Diabetes Technology in 2018: Where to Start, What to Know

Advances in technology aimed at making diabetes management simpler and better are plentiful, so where to start?

Diabetes Technology Update 2018Advances in diabetes technology are plentiful. Ask your healthcare provider which new device or technology might simplify or improve your diabetes management.

Even if you're a techno-phobe, you're likely to know that advances in technology aimed at helping those with type 1 and type 2 diabetes manage better are multiplying quickly. Your doctor or diabetes educator may have talked about continuous glucose monitoring (CGM), an artificial pancreas system, smart pens, smartphone apps and other options. Just taking in all the technology can be enough to make your head spin.

So OnTrackDiabetes asked two experts to weigh in on what to know and do, and which advances look most promising in the immediate future.

First, What Fits?

Technology must be personalized to the person, says Amy Hess-Fischl, MS, RD, DN, BC-ADM, CDE, the transitional program coordinator at Kovler Diabetes Center, Chicago, and an editorial board member for OnTrack Diabetes.

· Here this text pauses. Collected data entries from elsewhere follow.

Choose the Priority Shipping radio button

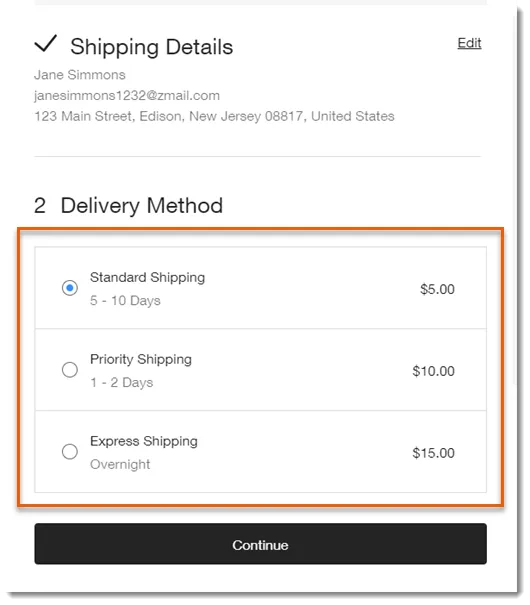[x=70, y=370]
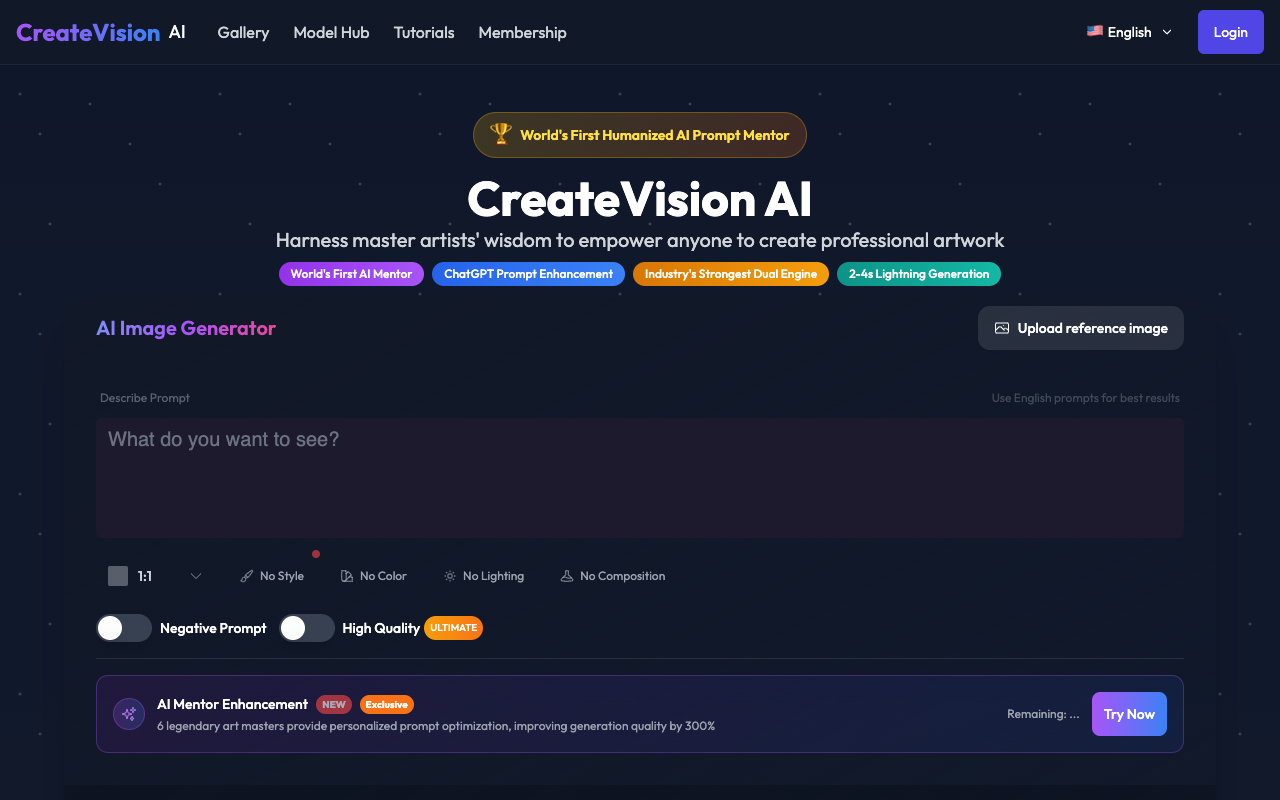The width and height of the screenshot is (1280, 800).
Task: Open the Gallery page
Action: click(243, 32)
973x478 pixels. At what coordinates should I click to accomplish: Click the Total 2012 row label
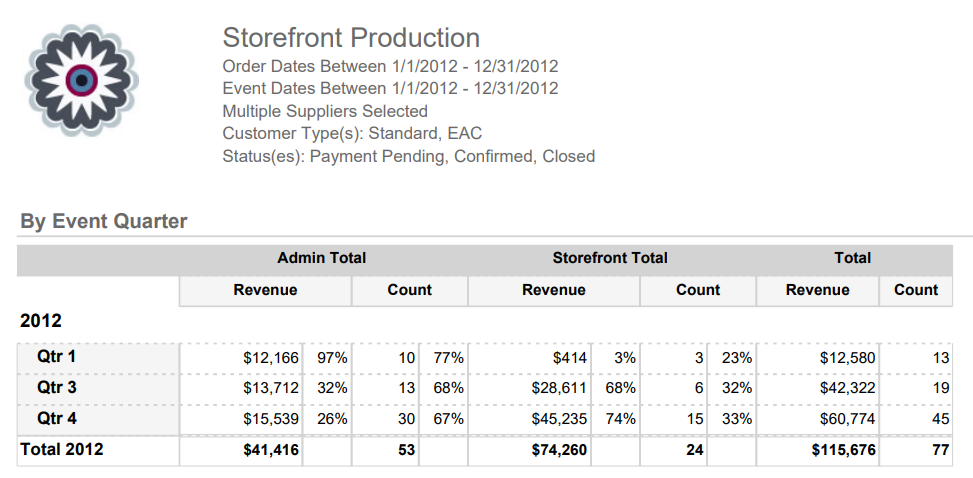pyautogui.click(x=62, y=450)
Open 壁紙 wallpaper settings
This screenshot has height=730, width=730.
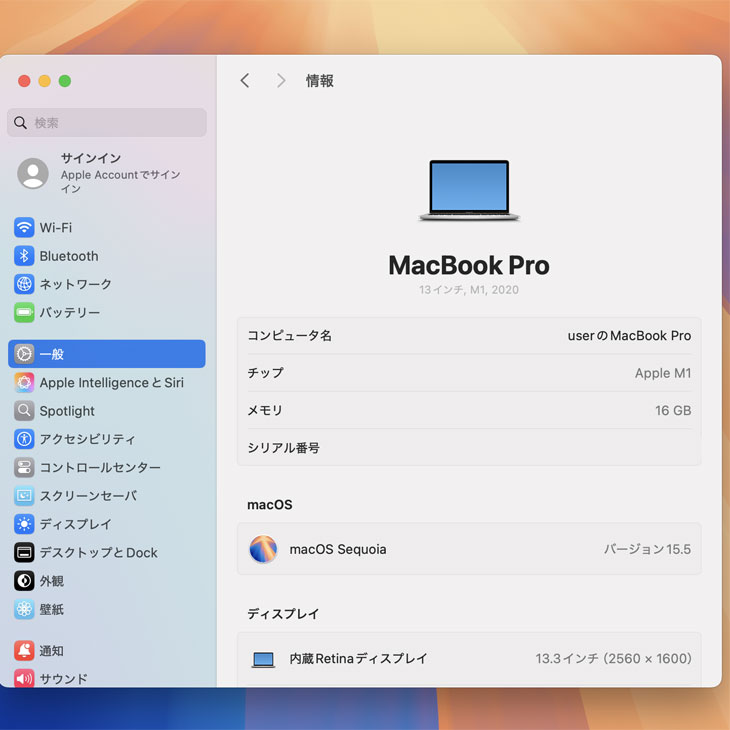51,609
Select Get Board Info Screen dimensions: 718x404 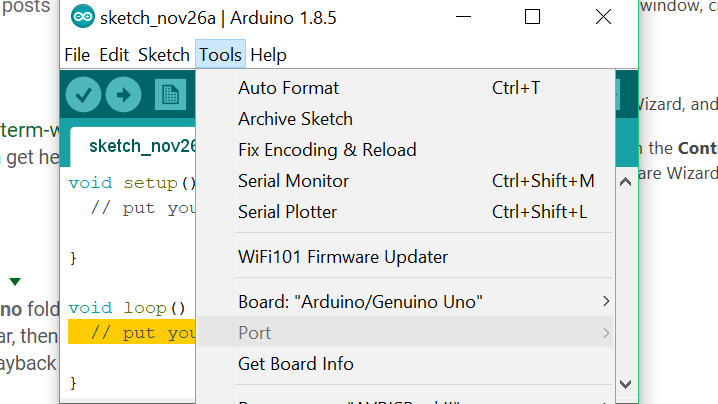point(296,364)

Everyone must figure out which system or technology is their system or best bet, she says. That can start with an informed discussion between you and your diabetes educator or your doctor—but be sure your health care professional is up to speed on technology. (Not an easy question to ask them, but an important one that will serve you better in the long run.)

When she discusses technology with patients, Hess-Fischl takes their approach to management of their diabetes, among other factors, into account. For instance, the new closed-loop system (AKA the artificial pancreas) has wonderful features, but someone who wants to manipulate their insulin may not want to give up what they perceive as a good handle on control. But someone who is doing most things right but still struggling to lower their blood sugar may welcome the new system, she says.

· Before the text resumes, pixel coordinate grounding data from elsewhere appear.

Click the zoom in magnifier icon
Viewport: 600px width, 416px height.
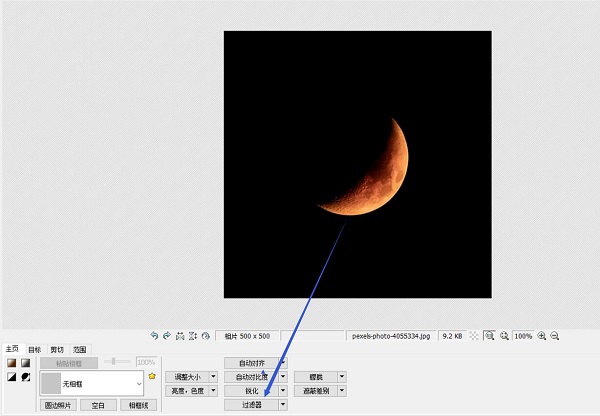point(542,337)
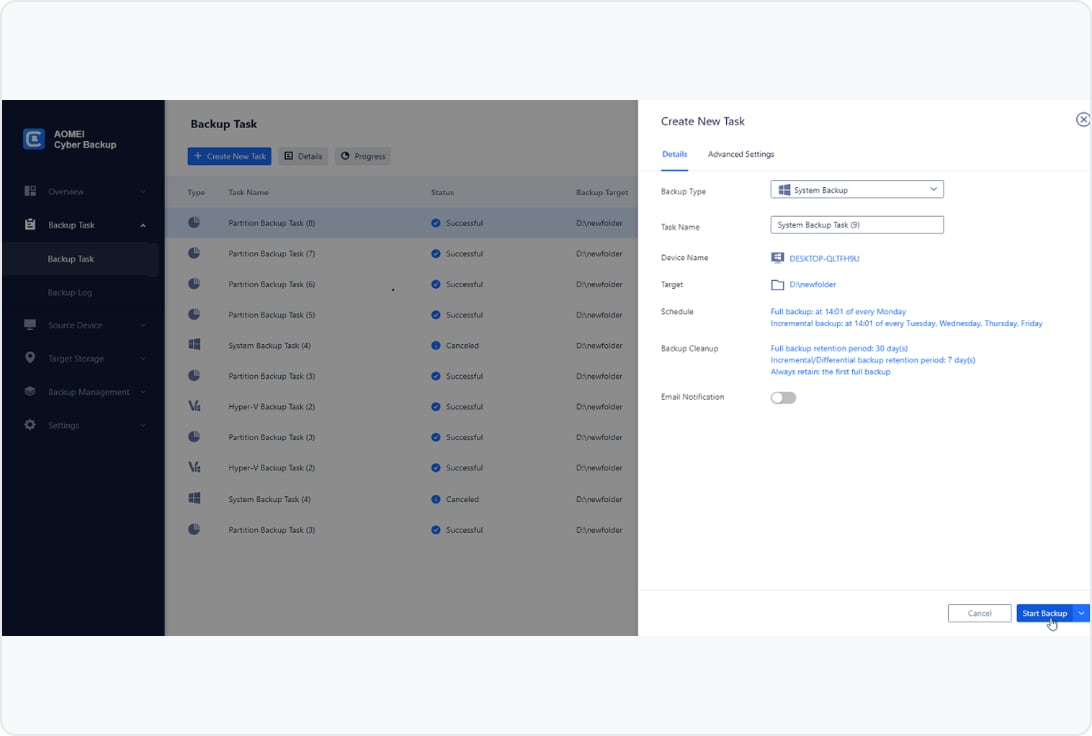Click the Backup Management icon in sidebar
The width and height of the screenshot is (1092, 736).
[30, 392]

Ask your healthcare provider to talk about pros and cons of technology options and what it might mean for you. For instance, the artificial pancreas is dubbed the ''self-driving car'' of diabetes management by David T. Ahn, MD, an associate clinical professor of medicine at the UCLA David Geffen School of Medicine, and Endocrinology and diabetes technology expert. If that appeals to you, it might be worth checking out.

Get Unbiased Input
OnTrack Diabetes asked Hess-Fischl and Dr. Ahn to pick the most promising technology that's available now or soon to be. Their lists are remarkably similar—and with the avalanche of advances, it is likely subject to revision within months.

#1. CGM Minus Calibration
The FreeStyle Libre continuous glucose monitoring (CGM) system requires no patient calibration, neither by fingerstick or manual data entry. It can replace traditional blood glucose monitoring. You wear a sensor on the back of the upper arm, which can be left in place for up to 10 days, and use a reader to get the levels. There's no transmitter, as other CGM systems include. You can spot trends and review eight hours of blood sugar level history.1

While this technology was first aimed at those with type 1 diabetes, Dr. Ahn predicts it will become popular for type 2 management as well.

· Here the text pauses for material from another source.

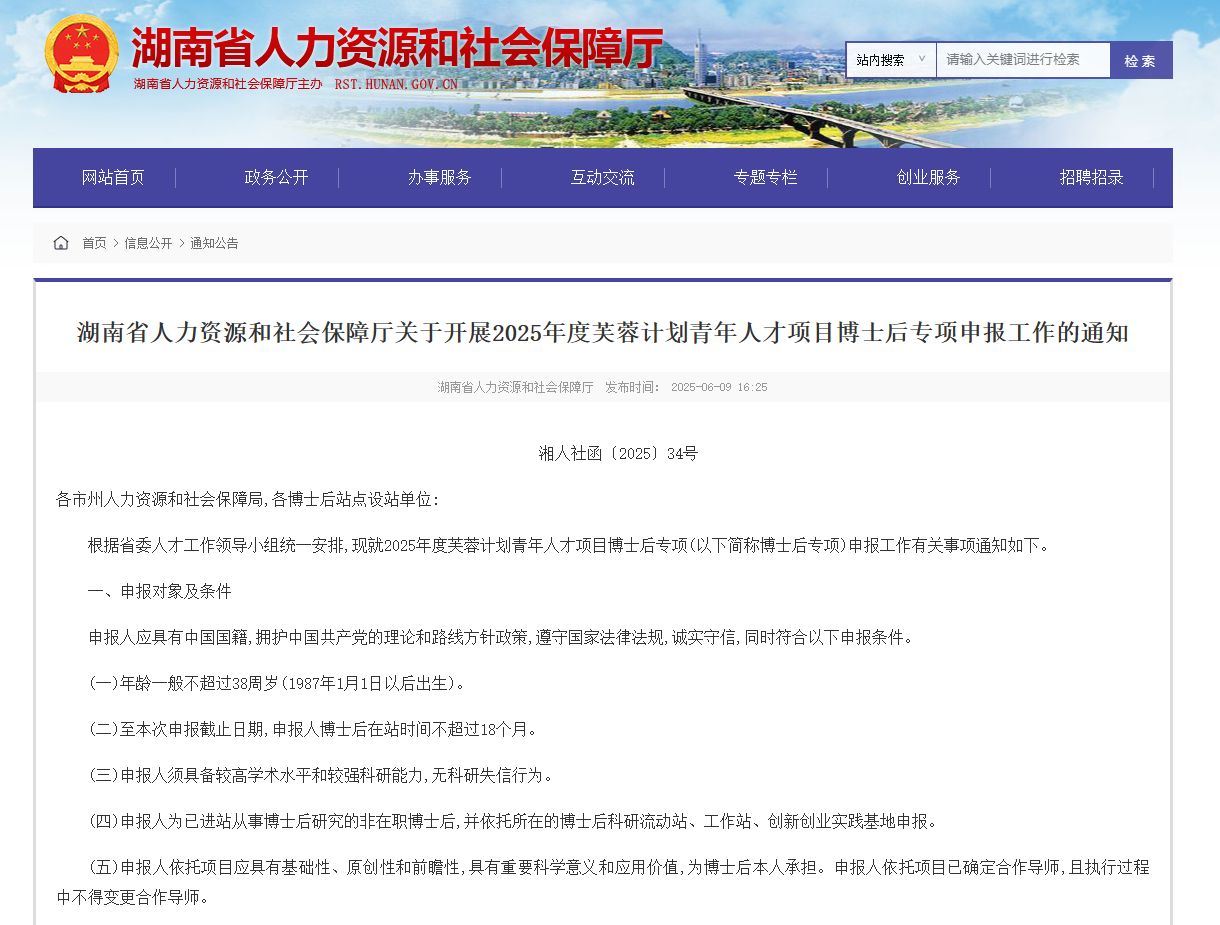This screenshot has width=1220, height=925.
Task: Click the 发布时间 publication date text
Action: coord(686,387)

#2. Artificial Pancreas (Closed-Loop System)
The prestigious Cleveland Clinic recently picked the top 10 medical innovations for 2018. At the top of the list? The hybrid closed-loop insulin delivery system. The Cleveland Clinic experts say the system "helps make Type 1 diabetes more manageable."Dr. Ahn and Hess-Fischl gave it top marks, too.

Medtronics makes it, known as the Minimed 670G system. Direct communication between the continuous glucose monitoring device and the insulin pump stabilizes blood glucose levels. The new technology replaces the so-called open loop system. With that, the patient had to access information from the CGM to decide how much insulin they needed to inject.3

Dr. Ahn calls the closed-loop system the self-driving care of diabetes, a good thing if it fits the patient's needs and preference. "People don't have to be putting in the mental energy and emotional energy of managing their diabetes," he tells OnTrack Diabetes. The system doesn't do everything, he says—just as the cruise control on a car keeps you from wandering from one lane to the next, but doesn't, say, change lanes for you.

#3. Smart Pens
This development may not make everyone's list, but Dr. Ahn says it is worth discussing. Smart pens are under development by a few companies, he says. One, Companion Medical's InPen, began shipping in December. It is meant for use with U-100 Lilly Humalog and Novo Nordisk Novolog rapid-acting insulin in users 12 years and above. It is a reusable injector pen with a smartphone interface, compatible with Apple IOS devices with IOS 10 or greater. An Android version is in the works.4

When paired via Bluetooth with a smartphone app, the system keeps tabs on how many insulin units were given at the last injection, when that occurred and other information. It is meant for those who inject insulin multiple times a day. It can deliver .5 to 30 units, dialed in half unit increments. The pen lasts a year without recharging.

It adds pump-like features to insulin pens, Dr. Ahn says. Similar products will be out from other companies soon, he predicts.

Dr. Ahn reports no disclosures. Hess-Fischl is a consultant for Abbott Diabetes Care.